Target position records
════════════════════

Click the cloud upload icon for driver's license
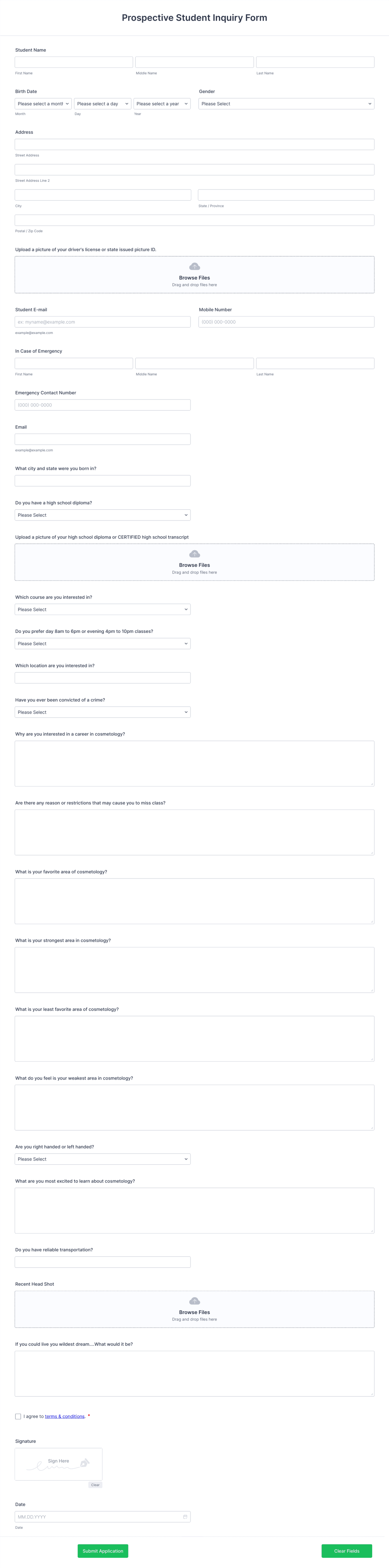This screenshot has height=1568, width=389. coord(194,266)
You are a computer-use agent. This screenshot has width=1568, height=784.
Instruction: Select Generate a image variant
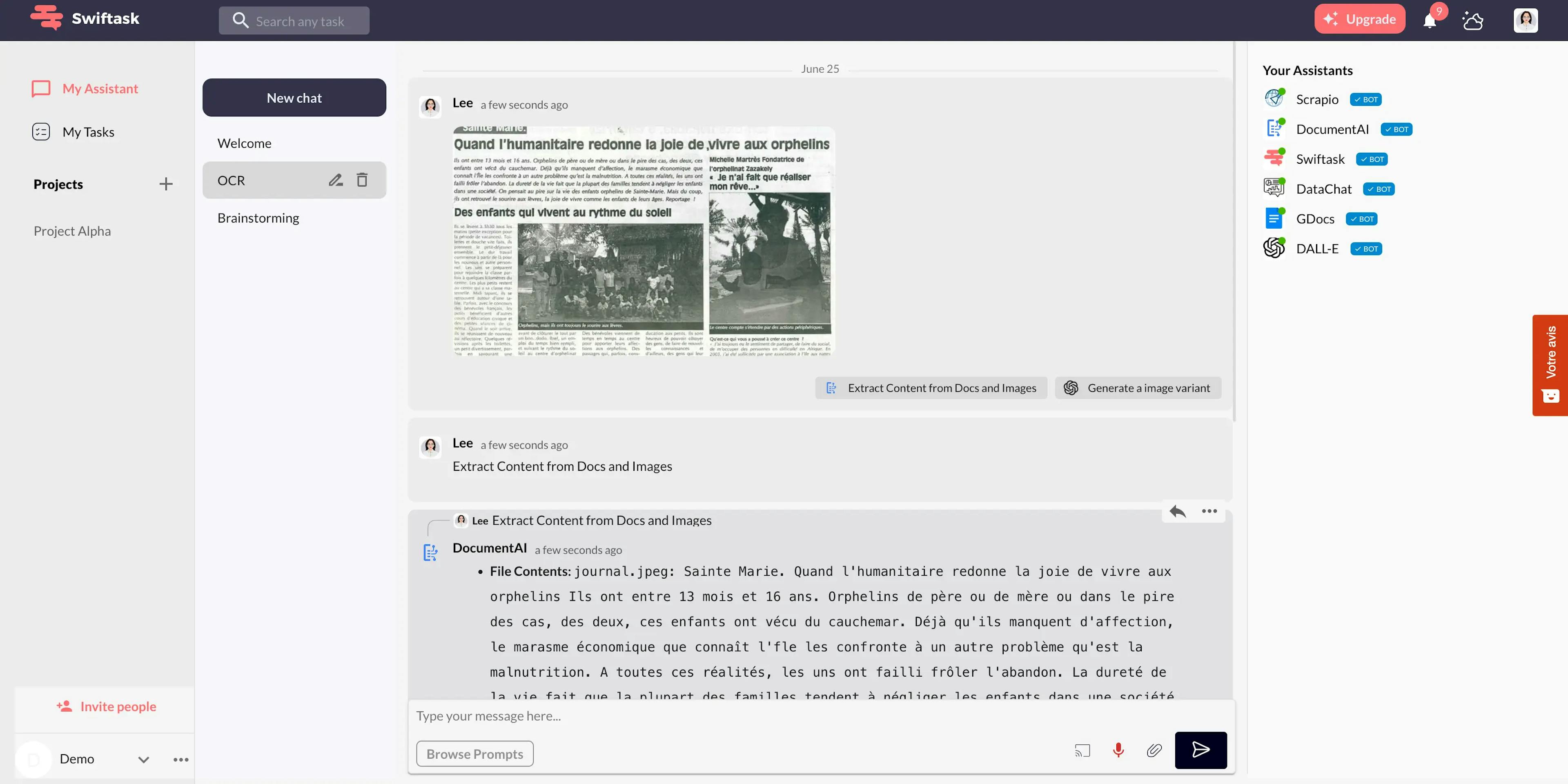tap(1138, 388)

════════════════════

Rewrite the records above with every "icon" replaced by "button" and nothing else altered. Leave the pictures out of your answer.

* [Problem solution]:
Click the cloud upload button for driver's license
This screenshot has height=1568, width=389. coord(194,266)
You are a computer-use agent. This screenshot has width=1568, height=784.
Instruction: Select Generate a image variant
tap(1138, 388)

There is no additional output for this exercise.